According to previous reports, the electrical and structural remodeling of the ventricle are the basic mechanisms of VA. Ventricular hypertrophy and fibrosis belong to the structural remodeling [10,11]. The electrical remodeling includes prolonged APD, shorted ERP and ion channels remodeling [12,13]. Previous study suggested that structural and electrical remodeling were the major reasons for ventricular arrhythmia in PAH rats [14]. As previous reports suggest, activated TLR4/NF-κB signaling pathway promotes the ventricular electrical remodeling and structural remodeling, which increase the vulnerability of VA [15–17]. So the treatment for ventricular remodeling is beneficial for PAH-induced ventricular arrhythmia.

Dapagliflozin (DA), as one of sodium-glucose cotransporter 2 (SGLT2) inhibitors, has recently been determined to reduce worsening heart failure and ventricular arrhythmia [18–21]. However, few studies have assessed whether DA alleviates PAH-induced ventricular arrhythmia.

The present study aims to determine the effects of DA on MCT-induced PAH and whether it reduces the vulnerability of VA induced by PAH.

2. Materials and animals

An expanded Methods section describing all procedures and protocols can be found in the Supplemental Methods section.

2.1. Animal treatments

Eighty male Sprague Dawley (SD) rats (300–350 g) carried out in all experiments were provided by Renmin Hospital of Wuhan University’s animal experiment center. All animal procedures followed the Guide for the care and the use of Laboratory Animals, issued by the National Institutes of Health in 1996. The SD Rats were housed in conditions with 22 ± 2°C and a 12:12-h light/dark cycle, and water with food ad libitum were enough to be provided.

All rats were randomized into control (CTL) (n = 20), control+DA (CTL+DA) (n = 20), PAH (n = 20) or (PAH+DA) groups (n = 20). The PAH group and the PAH+DA group received a dose (60 mg/kg) Intraperitoneal injection of MCT [22]. Monocrotaline (MCT) (98% purity, C835791) was obtained from Macklin Biochemical Co., Ltd (Shanghai, China). Simultaneously, the PAH+DA group and the CTL+DA group received DA administered by dissolving Dapagliflozin in drinking water at a concentration of 60 mg/L [23] for 4 weeks While the other rats were fed normally. Dapagliflozin was purchased from AstraZeneca AB.

2.2. Blood glucose measurement

We measured the blood glucose of rats in per group weekly for a fixed time, using glucometer (ACCU-CHEK produced by Roche Diabetes Care GmbH) [24]. And the blood samples were collected from the tail vein of 8–10 rats each group.
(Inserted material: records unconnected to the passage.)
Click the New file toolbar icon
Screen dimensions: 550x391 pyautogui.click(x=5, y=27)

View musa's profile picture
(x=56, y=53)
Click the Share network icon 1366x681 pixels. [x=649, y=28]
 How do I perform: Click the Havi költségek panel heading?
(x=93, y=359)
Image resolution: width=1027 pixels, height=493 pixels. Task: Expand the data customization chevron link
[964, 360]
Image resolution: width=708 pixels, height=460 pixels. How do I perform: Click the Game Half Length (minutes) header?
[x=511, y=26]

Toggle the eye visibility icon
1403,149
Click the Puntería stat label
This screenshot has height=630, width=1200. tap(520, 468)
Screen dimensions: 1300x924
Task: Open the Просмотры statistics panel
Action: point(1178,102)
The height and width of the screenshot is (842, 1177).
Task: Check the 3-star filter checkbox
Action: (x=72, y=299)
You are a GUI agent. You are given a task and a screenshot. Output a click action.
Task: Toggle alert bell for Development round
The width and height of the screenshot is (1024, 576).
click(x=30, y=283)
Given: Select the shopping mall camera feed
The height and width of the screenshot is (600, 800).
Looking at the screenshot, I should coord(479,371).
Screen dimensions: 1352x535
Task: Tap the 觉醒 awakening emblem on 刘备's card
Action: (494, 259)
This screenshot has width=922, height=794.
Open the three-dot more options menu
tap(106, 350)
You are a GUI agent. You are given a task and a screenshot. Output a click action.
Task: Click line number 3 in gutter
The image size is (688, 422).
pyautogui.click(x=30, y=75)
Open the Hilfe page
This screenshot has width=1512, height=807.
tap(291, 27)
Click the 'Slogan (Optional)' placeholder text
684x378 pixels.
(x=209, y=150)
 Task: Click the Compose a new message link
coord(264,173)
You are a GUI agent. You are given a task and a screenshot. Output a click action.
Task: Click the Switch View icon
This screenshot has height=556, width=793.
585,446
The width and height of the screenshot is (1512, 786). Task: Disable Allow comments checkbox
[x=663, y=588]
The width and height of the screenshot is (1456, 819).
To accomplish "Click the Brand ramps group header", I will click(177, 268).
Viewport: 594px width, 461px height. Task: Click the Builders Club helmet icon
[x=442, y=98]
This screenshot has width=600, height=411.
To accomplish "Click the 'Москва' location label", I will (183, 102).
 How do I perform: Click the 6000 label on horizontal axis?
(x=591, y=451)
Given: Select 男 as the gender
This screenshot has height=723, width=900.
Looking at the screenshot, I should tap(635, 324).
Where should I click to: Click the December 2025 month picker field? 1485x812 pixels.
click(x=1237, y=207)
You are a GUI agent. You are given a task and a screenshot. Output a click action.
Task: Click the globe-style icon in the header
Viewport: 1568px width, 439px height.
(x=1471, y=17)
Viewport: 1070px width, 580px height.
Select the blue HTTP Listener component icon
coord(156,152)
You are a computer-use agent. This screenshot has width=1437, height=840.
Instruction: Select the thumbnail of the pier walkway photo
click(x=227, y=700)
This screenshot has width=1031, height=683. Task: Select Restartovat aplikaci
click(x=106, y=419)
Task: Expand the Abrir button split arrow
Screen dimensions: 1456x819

2.3. Blood pressure measurement

We measured the blood pressure of 8–10 rats in each group at the end of the fourth week through Blood Pressure Meter (BP-2010A, Softron Beijing Biotechnology) [25].

2.4. Echocardiography

Eight to ten rats from each group were placed on an electrical heating pad under anesthesia (2% isoflurane/100% oxygen) with the supine position, and the echocardiographic assessment was conducted using the VINNO 6VET ultrasound system (Vinno Technology, Suzhou, Jiangsu, China), equipped with an 18-MHz linear array transducer (Vinno Technology, Suzhou, Jiangsu, China). We measured the cardiac function as previously described [26]. We recorded the left ventricular ejection fraction (LVEF), left ventricular fractional shortening (LVFS) and so on. All the recorded results were shown in Supplementary Material Table S1.

2.5. Electrophysiological studies

Langendorff-perfused hearts were prepared according to our previously published methods [24]. We analyzed and recorded APD and ERP. In addition, we used burst pacing to imply the vulnerability of ventricular arrhythmia. The APD was measured at 20% (APD20), 50% (APD50) and 90% (APD90) repolarization. All the procedures [24] were shown in Supplementary Material.

2.6. Histology and histochemistry analysis: HE(hematoxylin-eosin) & Masson staining

H&E (hematoxylin-eosin) staining was conducted following previous protocols [27]. In short, after the murine hearts were fixed with 4% formaldehyde overnight, they were embedded in paraffin and made into 5-μm sections. Cardiac paraffin sections were dewaxed in xylene for 5–10 minutes, and then dehydrated with anhydrous ethanol, 95% ethanol, 85% ethanol and 75% ethanol for 5 minutes each. After staining by Hematoxylin solution (Harris) for 3–5 minutes, the tissues were washing by 1% dilute lithium carbonate water solution back to blue. And then dyed the tissues in eosin (alcohol soluble) for 1–2 seconds without washing. Finally, the tissues were added into 95% ethanol directly and dehydrated in absolute ethanol for 1–2 minutes.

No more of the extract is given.